I sat down at that point. Luckily my pants were already soaked from the rain delay so I didn't give too much thought to the sticky liquid that was suddenly seaping through my courderoys.

My Father turned a color that is best described as Fatherly Rage Red. Crayola could have made a million dollars off the color.

FATHER: The game is going to be called off.

ME: Then we can wait.

By now a small crowd had gathered. Mostly glaring at my father for daring to take his child away from a baseball game. I squeezed my eyes shut to make my father go away. At least that is how I remember the story.

Yes, I was ticked off. This was my birthday present. My first baseball game ever and my father - hater of sports - was ruining it for me!

Since my eyes were closed I felt his hands first. One on each shoulder. My eyes burst open long enough for tears to flood them as he bodily carried me out of Fenway Park.

Oh, where was my Mother during all of this? Shaking her head in disagreement as I was carried off.

FATHER: The ticket will be good for the makeup game.

The next morning I woke up to find out the game HAD been played. I didn't talk to my father for two weeks.

TWENTY SOMETHING YEARS LATER...ON A SATURDAY
Danielle was shaking her head in disagreement against me.

It was a gorgeous sunny day as we pushed Sienna through the cobbled streets of Cobbile Hill on our way to a play date with her daycare friend Tristan. Sienna was keeping a sharp lookout for dogs while she munched on her ever present cheerios. I was rehashing a conversation Danielle and I had been replaying for three days now.

There would be no Sunday baseball game for Sienna and myself.

On Danielle's side: weather reports, that she had been fighting a cold for nine days, and common-sense.

On my side: twenty years of fury at my father and a tiny bit of logic.

My logic was that Sienna would have to get used to inclement weather at some games. What better time than early in her life to teach her? We could layer her in rain gear - she loves the rain I had pointed out.

Danielle was not budging on this. I said a tiny bit of logic.

Danielle changed the subject to which bodega to get water from on Atlantic Avenue. I looked back at my daughter. Our children never know the battles we attempt to fight for them.

What we are willing to sit through.

A FEW MONTHS AGO
"I got enough sitting in the cold in Buffalo that's why."

My father was on the other end of the phone as I picked on him about not wanting to stay at the game. How I would never do that to my child.
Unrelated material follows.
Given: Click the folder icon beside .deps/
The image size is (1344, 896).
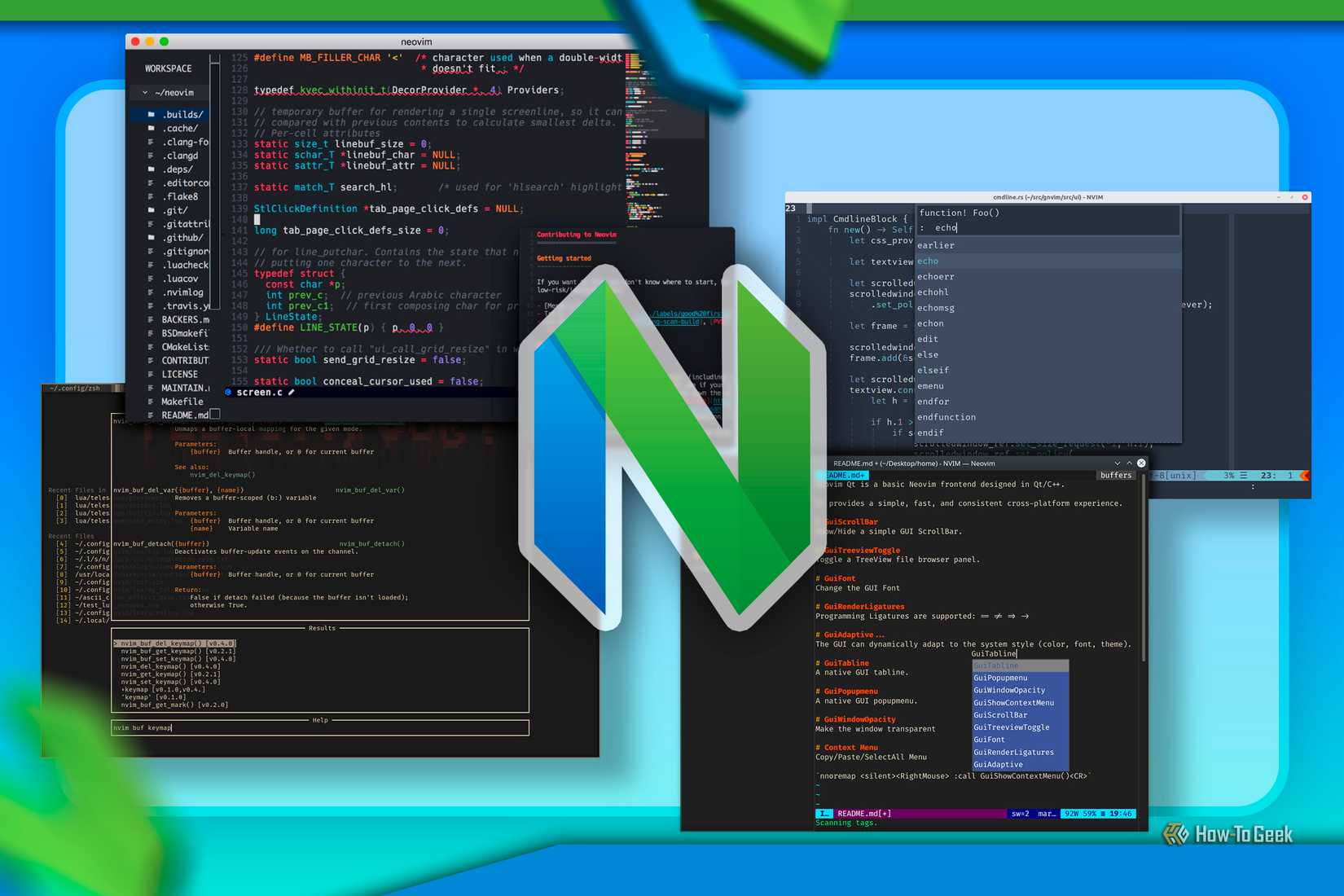Looking at the screenshot, I should pos(150,169).
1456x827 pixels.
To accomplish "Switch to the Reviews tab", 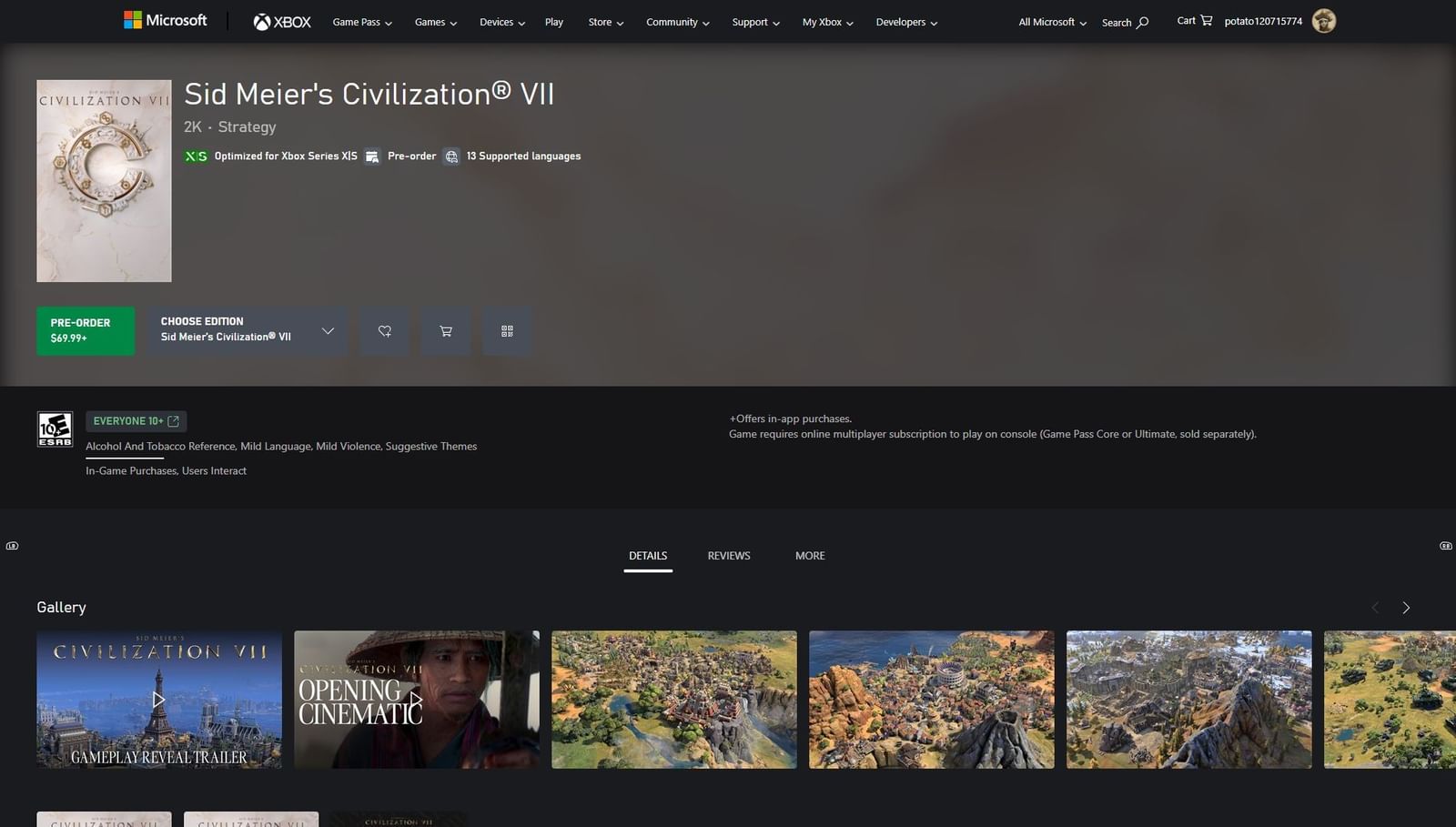I will pos(728,555).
I asked him what we was talking about. He never went to a sporting event in his life until my brother and I started sports.

Turns out not to be true.

When we lived in upstate New York the company he was Vice President for had Buffalo Bills season tickets. In the name of corporate synergy and happiness my father would go to the games with my mother.

I was shocked. It was like finding out there WAS an Easter Bunny.
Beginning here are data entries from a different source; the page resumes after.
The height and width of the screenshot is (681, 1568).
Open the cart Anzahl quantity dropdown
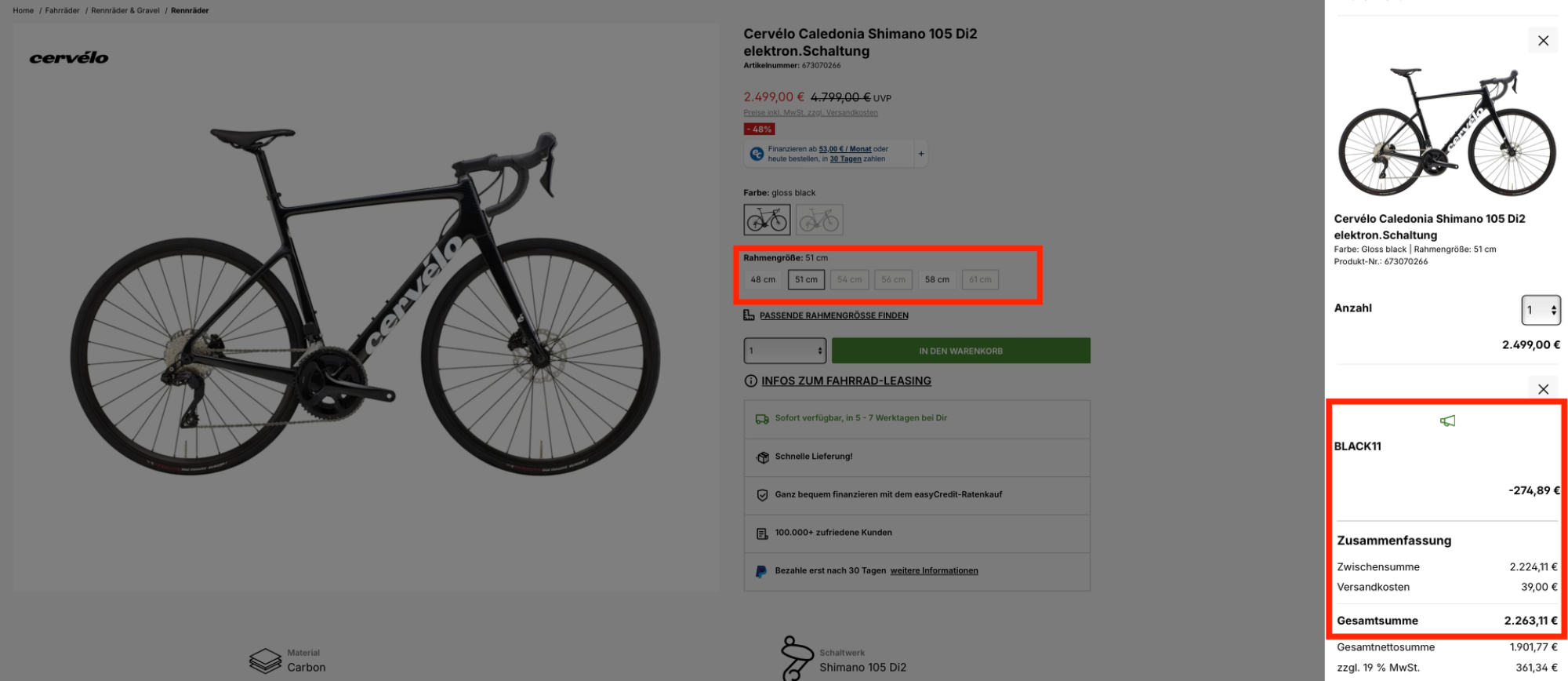(1541, 310)
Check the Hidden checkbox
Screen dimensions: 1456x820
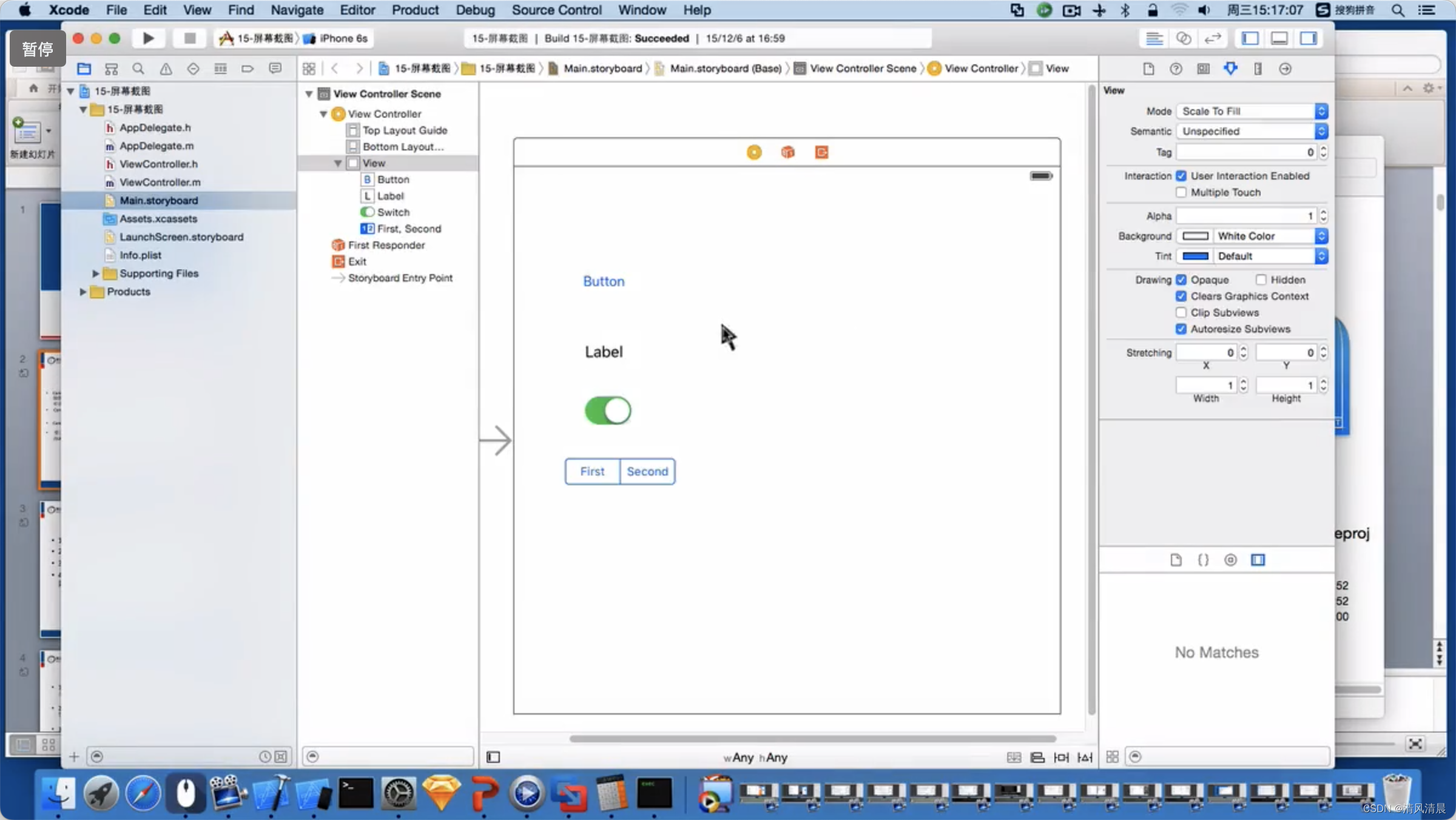click(1261, 280)
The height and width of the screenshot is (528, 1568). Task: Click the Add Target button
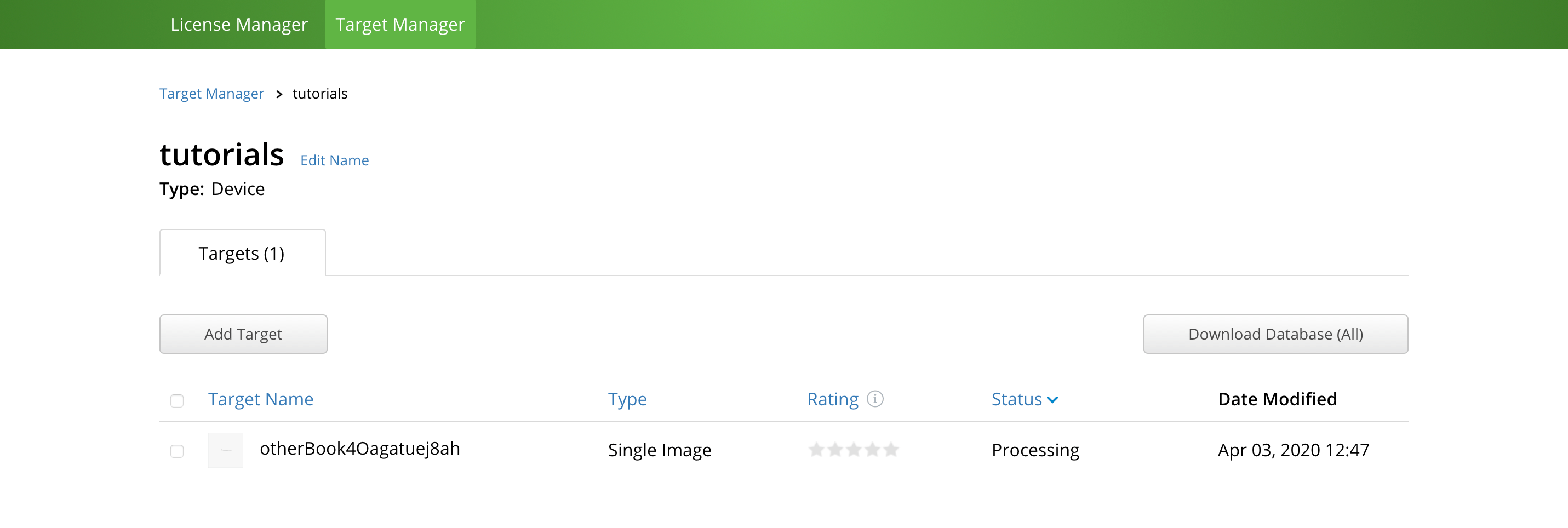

"You sat in the cold?" I asked.

"Unfortunately," he laughed.

"What about us kids?"

"We'd leave you with your mother's friends, go tail gate, and watch the game. All I remember is how cold it was."

I wondered why my father would do such a thing. He laughed again.

"For the love of your mother."

YESTERDAY

"You know my mother will be here the whole day?"

I didn't answer. When the promise of a non-baseball game came through we had invited Grandma Trudy over for the day. It had been two weeks since she had seen Sienna.

It was 11:30 in the morning, Danielle had half an eye on the conversation with me, half an eye on her email as she was waiting for the game to be officially be called. The rain had just started coming down in bucketfuls, pushing toward Noah's Ark level at a rapid pace.

"Game is called," Danielle said, her Iphone bleeping at her, "you glad we didn't go?"

"No," I lied.

Danielle sighed as she tweeted out the game status. She knew she was right. I knew she was right. I'm just glad the game was canceled and would be made up.

Unlike twenty years earlier.

A kid doesn't forget such moments.

ADDENDUM
I should aside here that my father NEVER raised a hand to me. Actually his parenting advice to myself and my brother, If you get mad punch a door; never the child - the door can be replaced, not the child. My sister-in-law is horrified by this advice, my brother and I merely nod since we really did deserve a smack every now and again.